Posted by: Bernard Guerrero | July 21, 2010 at 11:23 PM
Hella!! Heh, I didn't want to say anything but I thought this was funny, too. I gather Peter didn't know that which goes to prove that even Sci-Fi nerds can assimilate, eh?
Great to hear from you again! How are you??!
Posted by: claudia | July 22, 2010 at 11:16 AM
Hi Claudia, I'm rather well, thank you. Geeky me found my own geek ...
with the nice side effect to enhance the in-house SF&Fantasy library :-)
And now I subscribe to your blog, too (In all your blog moves I've lost the track in this one)
Posted by: Hella | July 23, 2010 at 01:20 AM
A bit late on this, but... I'm flabbergasted at the suggestion that a parent should shape a child's reading choices so as to enhance the child's social standing/dating appeal in the teenage years. To "put them on the right path" of avoiding certain books for the image it would create? Yes, let's encourage our children to shape their personalities to the whims of high-school popularity contests.
Honestly, horrified.
Posted by: Julia | July 24, 2010 at 06:05 PM
I'm with Julia and Hella. Personally, I think that SF does a great job of expanding a child's imagination. Introduced both of my sons at early ages. In fact, my husband read the Hobbit to at least one of them when around the age of Doug and Claudia's elder two sons.

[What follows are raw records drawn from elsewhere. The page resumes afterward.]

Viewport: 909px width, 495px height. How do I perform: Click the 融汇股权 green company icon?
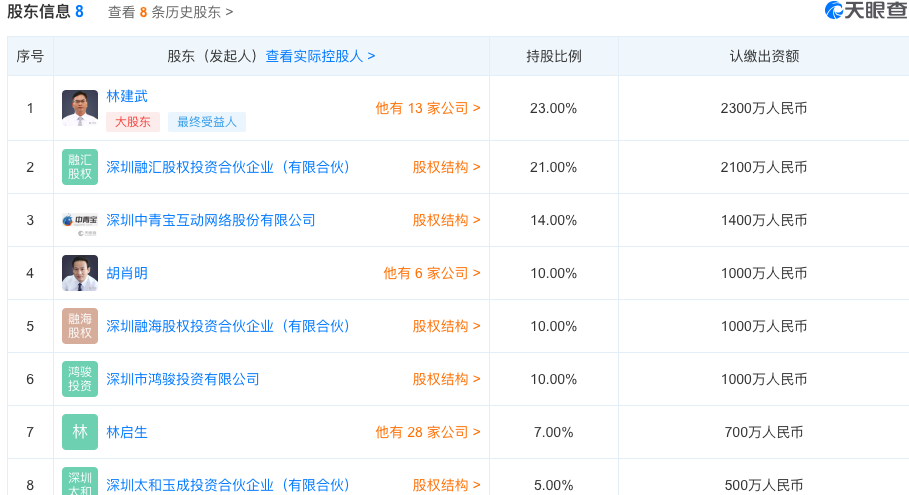coord(80,167)
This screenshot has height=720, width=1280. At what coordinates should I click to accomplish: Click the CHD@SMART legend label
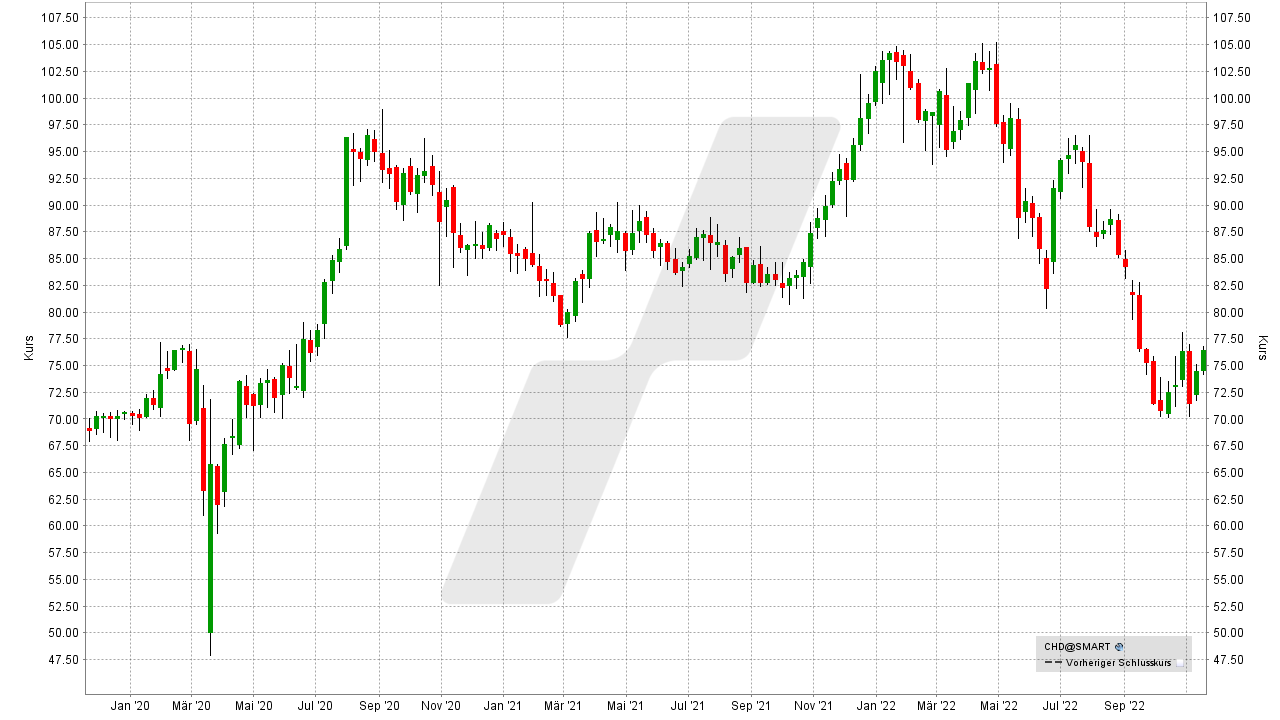(1077, 647)
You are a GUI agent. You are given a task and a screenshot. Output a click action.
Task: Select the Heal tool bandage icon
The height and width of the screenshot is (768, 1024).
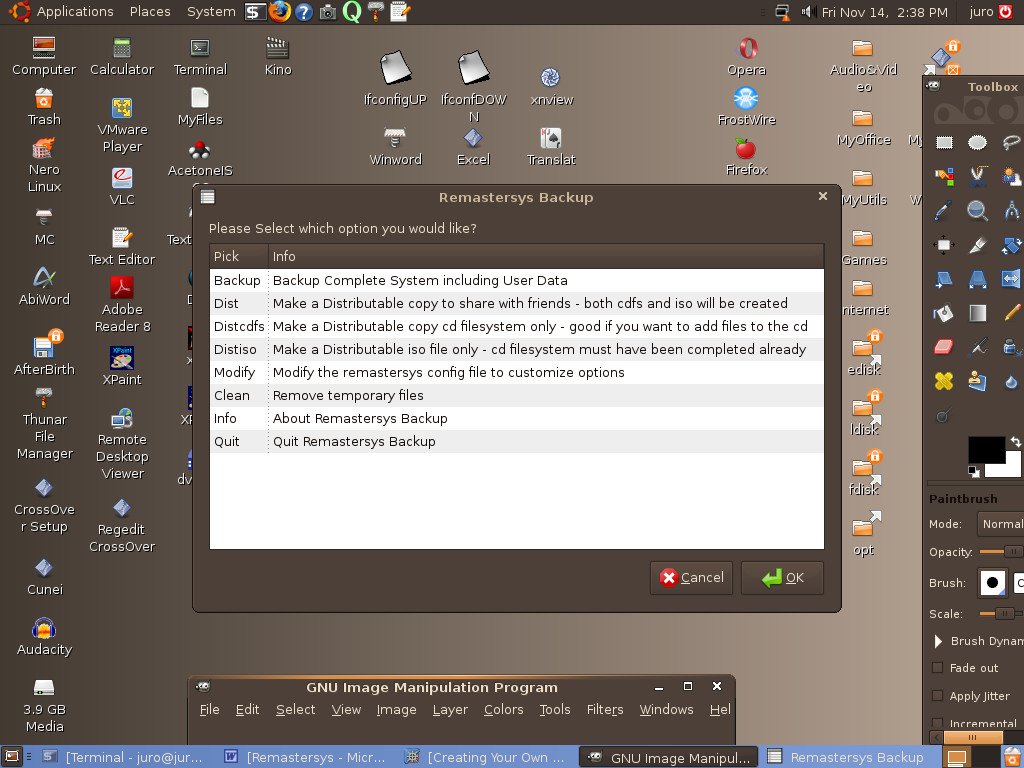944,381
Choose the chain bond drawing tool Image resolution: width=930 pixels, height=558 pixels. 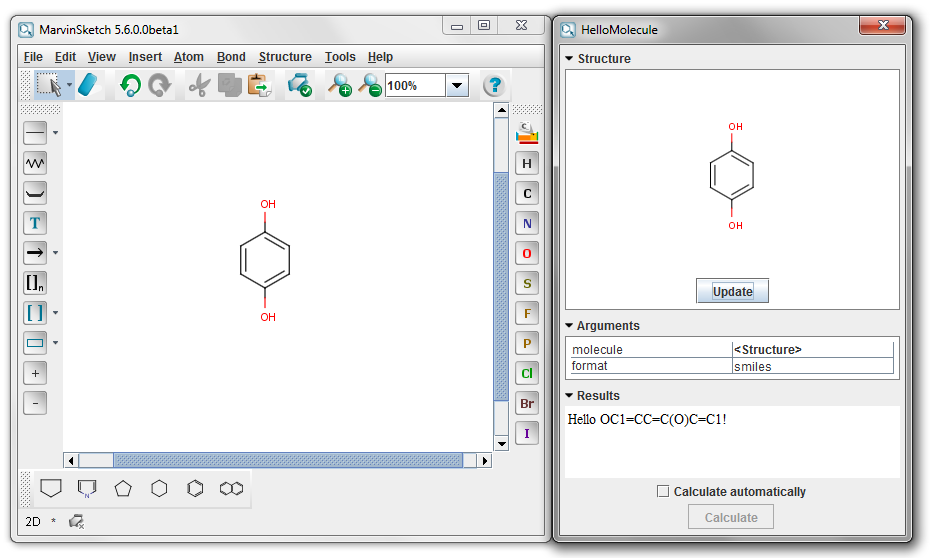click(35, 162)
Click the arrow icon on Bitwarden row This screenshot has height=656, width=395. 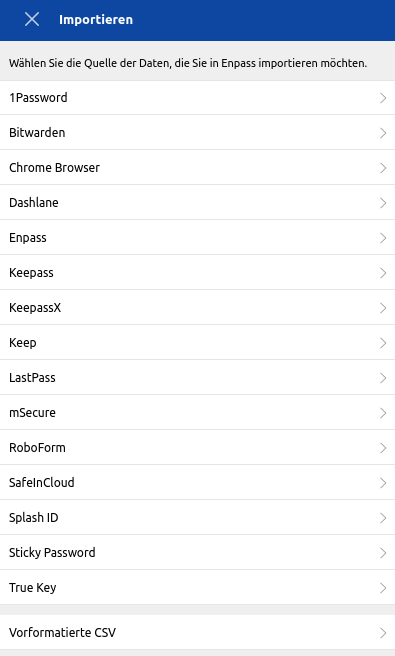tap(383, 133)
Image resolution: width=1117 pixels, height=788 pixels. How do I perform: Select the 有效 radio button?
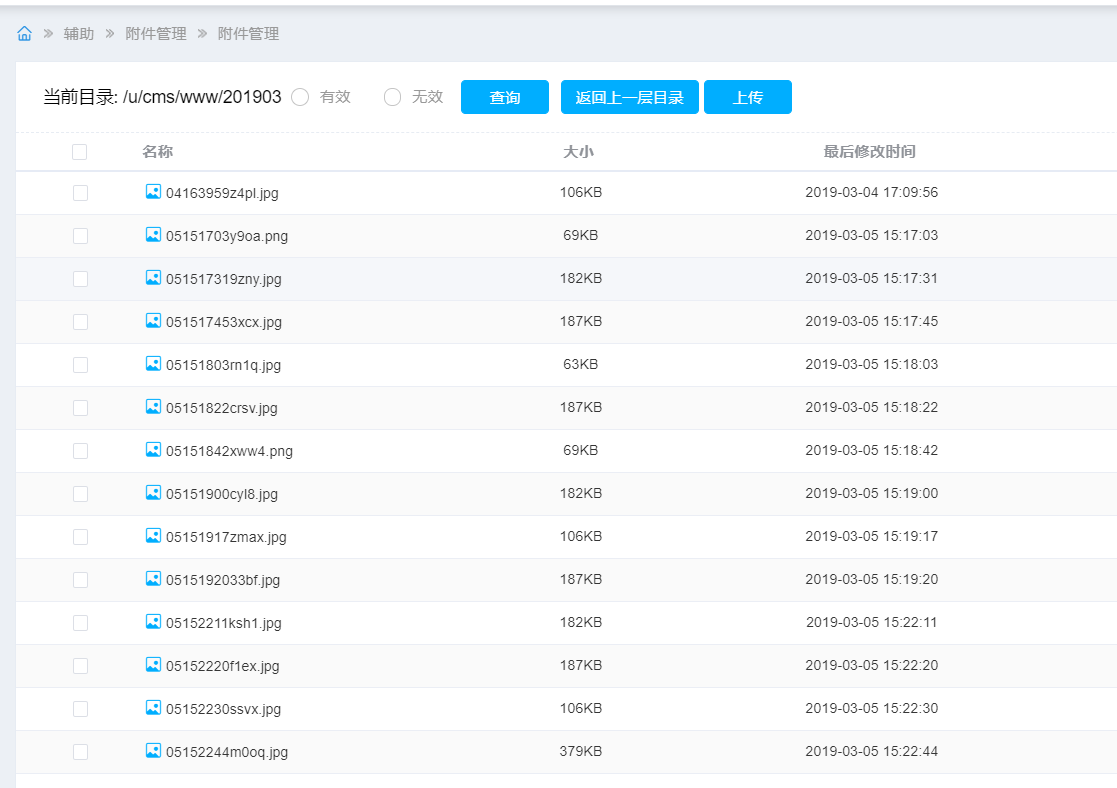pos(300,97)
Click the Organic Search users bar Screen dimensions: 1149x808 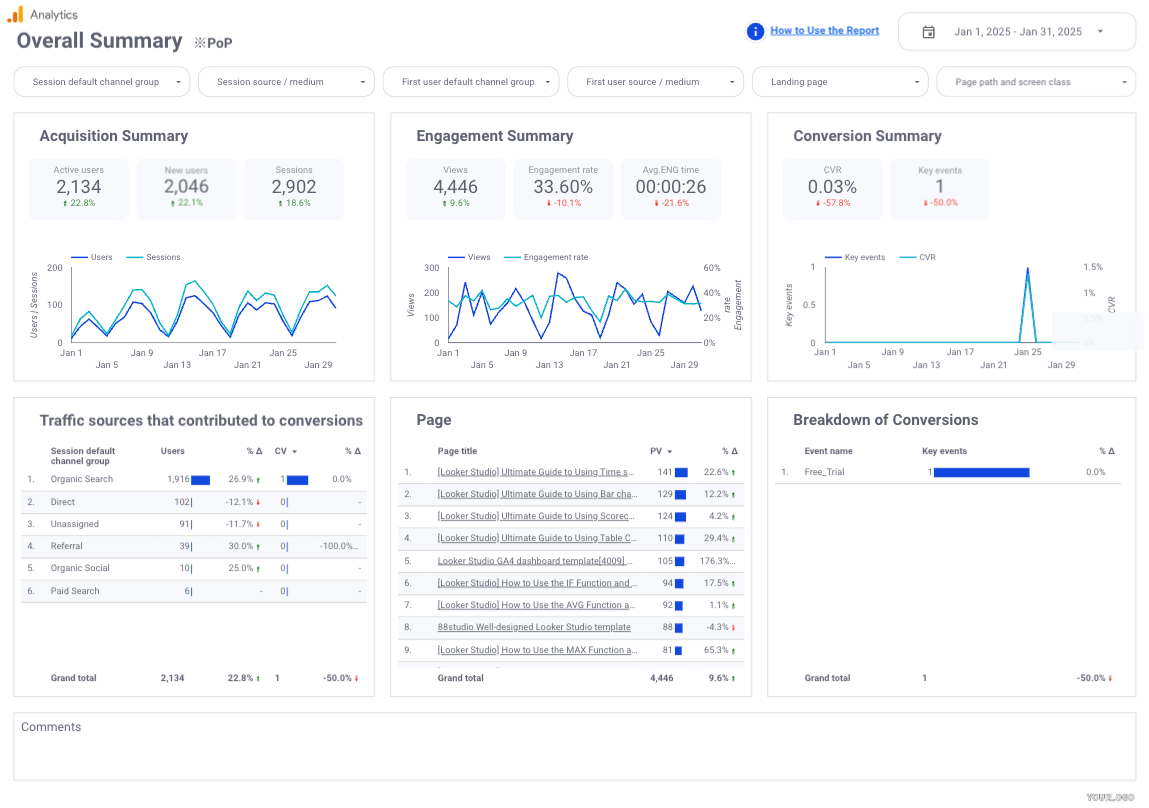(200, 480)
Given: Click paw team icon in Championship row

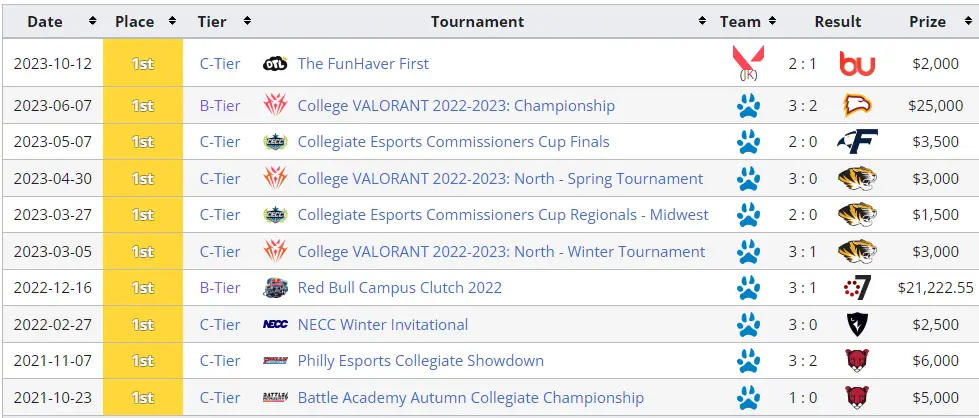Looking at the screenshot, I should click(748, 106).
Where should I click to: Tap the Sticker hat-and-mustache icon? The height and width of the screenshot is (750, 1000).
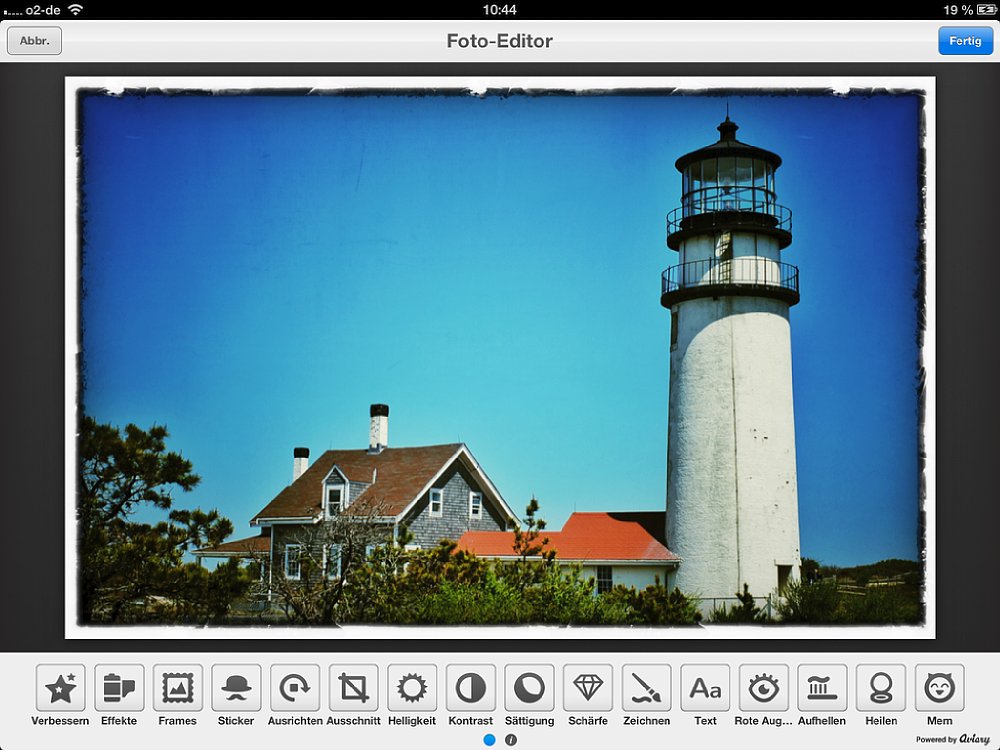236,688
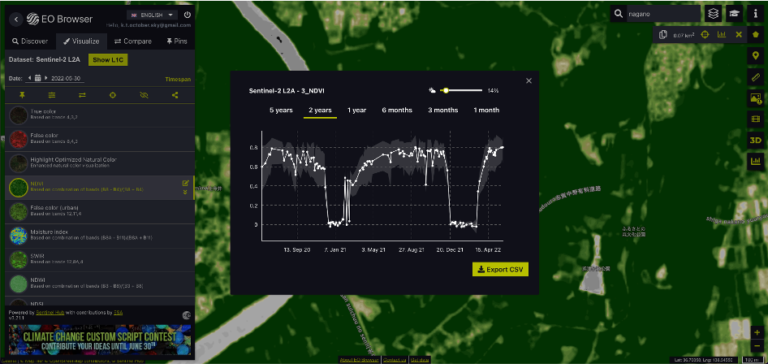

Oh and anyone who would run from me if they found I was an SF fan would be someone I wouldn't be interested in anyhow! :) My husband and I are both SF fans. Both sons are avid readers, the elder one preferring classics and some SF, the younger one preferring fantasy but reads quite a bit of SF too. Note, all 4 of us are Vorkosigan fans!
Posted by: Christine | July 27, 2010 at 01:16 AM
I think the following is more or less obligatory at this point:
"There are two novels that can change a bookish fourteen-year old's life: The Lord of the Rings and Atlas Shrugged. One is a childish fantasy that often engenders a lifelong obsession with its unbelievable heroes, leading to an emotionally stunted, socially crippled adulthood, unable to deal with the real world. The other, of course, involves orcs."
http://kfmonkey.blogspot.com/2009/03/ephemera-2009-7.html
Posted by: Doug (not Muir) | July 27, 2010 at 09:26 PM
This was and still is my favourite book as a child. The lord of the rings is harder going but just as brilliant. I will be handing my copies to my son when he is old enough to tackle them. Sure you can see the films but the books are so magical and let your imagination run wild!!